Table 3 shows a range of outcomes for the schizophrenia population and the matched comparison group for 2015. Individuals in the schizophrenia group were significantly more likely than the comparison group to have a general hospital admission (OR 1.18), a psychiatric inpatient admission (OR 52.80) or an emergency department attendance (OR 2.35). Individuals with schizophrenia were significantly more likely to be receiving a social welfare benefit (OR 17.64) and living in social housing (OR 3.39). Justice system interactions were also significantly more common among the group with schizophrenia; they were around twice as likely to have police proceedings initiated against them (OR 2.15), receive a conviction (OR 1.78) and receive a prison sentence (OR 2.49) than individuals in the comparison group. Finally, individuals with schizophrenia were significantly less likely to be employed than the matched comparison group (OR 0.11), and while their odds of receiving any income were higher than the control group (OR 2.40), their average annual income was less than half that of those without schizophrenia. People with schizophrenia were also significantly more likely to live in areas of higher socioeconomic deprivation (mean NZDep2013 score 7.4 compared to 5.9).

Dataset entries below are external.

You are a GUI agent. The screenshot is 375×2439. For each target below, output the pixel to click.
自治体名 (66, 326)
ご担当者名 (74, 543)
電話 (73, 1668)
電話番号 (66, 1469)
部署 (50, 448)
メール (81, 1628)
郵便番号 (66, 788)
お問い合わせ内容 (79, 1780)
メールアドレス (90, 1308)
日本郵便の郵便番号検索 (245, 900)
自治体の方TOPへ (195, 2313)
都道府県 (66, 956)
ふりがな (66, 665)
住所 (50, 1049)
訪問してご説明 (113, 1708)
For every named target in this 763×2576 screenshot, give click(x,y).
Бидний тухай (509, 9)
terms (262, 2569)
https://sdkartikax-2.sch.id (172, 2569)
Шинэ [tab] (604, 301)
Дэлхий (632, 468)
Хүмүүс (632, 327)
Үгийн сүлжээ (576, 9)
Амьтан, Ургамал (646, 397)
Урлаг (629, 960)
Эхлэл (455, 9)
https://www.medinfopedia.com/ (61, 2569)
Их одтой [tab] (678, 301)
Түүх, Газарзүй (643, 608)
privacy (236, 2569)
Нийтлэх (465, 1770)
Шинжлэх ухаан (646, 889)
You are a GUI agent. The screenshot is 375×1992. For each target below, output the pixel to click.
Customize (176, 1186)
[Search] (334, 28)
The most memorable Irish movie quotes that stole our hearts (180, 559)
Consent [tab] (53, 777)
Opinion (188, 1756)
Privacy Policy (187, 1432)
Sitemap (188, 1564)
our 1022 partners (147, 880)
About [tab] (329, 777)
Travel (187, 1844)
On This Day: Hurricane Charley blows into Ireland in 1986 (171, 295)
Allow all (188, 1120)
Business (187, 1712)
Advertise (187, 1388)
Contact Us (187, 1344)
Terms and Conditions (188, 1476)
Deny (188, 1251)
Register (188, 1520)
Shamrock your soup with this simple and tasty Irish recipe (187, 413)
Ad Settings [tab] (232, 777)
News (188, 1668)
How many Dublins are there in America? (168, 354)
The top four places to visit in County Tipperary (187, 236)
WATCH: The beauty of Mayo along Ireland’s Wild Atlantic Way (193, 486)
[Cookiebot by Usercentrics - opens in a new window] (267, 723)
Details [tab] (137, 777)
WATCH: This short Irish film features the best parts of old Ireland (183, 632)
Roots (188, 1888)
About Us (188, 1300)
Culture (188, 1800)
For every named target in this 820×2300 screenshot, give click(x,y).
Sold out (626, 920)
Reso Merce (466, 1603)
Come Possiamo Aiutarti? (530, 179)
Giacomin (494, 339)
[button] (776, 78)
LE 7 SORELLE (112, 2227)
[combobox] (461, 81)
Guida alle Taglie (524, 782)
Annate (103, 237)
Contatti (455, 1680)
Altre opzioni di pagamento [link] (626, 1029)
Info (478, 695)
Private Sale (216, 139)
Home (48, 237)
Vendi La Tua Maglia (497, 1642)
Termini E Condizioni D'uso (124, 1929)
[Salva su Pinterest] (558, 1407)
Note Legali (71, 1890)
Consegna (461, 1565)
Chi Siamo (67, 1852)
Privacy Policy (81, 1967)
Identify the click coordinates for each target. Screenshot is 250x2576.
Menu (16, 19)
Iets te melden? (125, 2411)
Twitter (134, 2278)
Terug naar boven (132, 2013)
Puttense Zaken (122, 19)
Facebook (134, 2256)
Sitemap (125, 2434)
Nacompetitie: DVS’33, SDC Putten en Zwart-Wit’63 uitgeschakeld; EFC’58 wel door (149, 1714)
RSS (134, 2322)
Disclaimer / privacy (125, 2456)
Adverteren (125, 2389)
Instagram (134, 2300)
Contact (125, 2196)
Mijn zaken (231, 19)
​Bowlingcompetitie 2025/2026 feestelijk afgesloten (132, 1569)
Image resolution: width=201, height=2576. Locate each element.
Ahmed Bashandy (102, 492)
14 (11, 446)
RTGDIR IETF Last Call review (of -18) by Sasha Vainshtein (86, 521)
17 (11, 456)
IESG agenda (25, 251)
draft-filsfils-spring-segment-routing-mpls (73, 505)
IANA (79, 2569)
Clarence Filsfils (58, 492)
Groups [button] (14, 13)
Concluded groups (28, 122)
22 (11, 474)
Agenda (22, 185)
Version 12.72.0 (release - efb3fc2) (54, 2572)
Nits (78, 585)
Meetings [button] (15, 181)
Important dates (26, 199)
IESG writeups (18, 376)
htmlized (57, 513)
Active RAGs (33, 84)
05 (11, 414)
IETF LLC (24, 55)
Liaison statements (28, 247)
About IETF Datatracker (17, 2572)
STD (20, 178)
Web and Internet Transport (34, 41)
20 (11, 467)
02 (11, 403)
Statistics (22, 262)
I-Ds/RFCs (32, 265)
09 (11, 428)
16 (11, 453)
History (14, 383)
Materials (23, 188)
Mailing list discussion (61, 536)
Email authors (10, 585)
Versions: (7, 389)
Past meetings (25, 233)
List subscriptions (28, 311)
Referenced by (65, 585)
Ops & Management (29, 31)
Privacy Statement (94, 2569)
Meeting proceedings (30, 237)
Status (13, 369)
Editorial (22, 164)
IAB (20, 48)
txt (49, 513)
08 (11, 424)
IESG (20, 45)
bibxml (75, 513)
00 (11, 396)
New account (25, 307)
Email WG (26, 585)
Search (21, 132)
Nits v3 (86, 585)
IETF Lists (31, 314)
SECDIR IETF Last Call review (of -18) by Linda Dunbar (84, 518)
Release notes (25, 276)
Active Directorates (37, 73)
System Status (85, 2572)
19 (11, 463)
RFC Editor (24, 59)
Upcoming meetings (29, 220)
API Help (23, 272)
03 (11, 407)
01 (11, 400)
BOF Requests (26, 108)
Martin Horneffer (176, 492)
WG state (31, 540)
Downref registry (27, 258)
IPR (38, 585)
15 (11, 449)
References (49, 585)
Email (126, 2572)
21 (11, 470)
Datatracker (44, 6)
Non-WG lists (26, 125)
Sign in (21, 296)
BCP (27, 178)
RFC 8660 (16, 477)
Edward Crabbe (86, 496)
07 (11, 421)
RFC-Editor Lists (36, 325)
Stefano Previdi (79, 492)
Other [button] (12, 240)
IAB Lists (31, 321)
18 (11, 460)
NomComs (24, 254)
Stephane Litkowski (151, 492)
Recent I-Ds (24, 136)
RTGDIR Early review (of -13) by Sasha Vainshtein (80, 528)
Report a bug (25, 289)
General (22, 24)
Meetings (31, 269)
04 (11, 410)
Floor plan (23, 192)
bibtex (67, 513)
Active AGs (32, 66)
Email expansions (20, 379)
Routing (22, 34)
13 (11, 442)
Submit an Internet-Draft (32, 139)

Table 3: Health, social support, justice sector and economic outcomes for schizophrenia and matched comparison populations.[[a]]

a Sub-group values may not sum to totals due to Stats NZ rounding requirements.

Government costs

Table 4 displays the estimated government costs for health, social support and the justice sector for those with and without schizophrenia. Costs were significantly higher for the schizophrenia group than in the matched comparison group across each of these domains. The largest difference was in health costs, where the average per-person cost for the schizophrenia group was nearly seven times higher than for the control group. Social support costs were five times higher among the schizophrenia group and justice sector costs nearly two times higher.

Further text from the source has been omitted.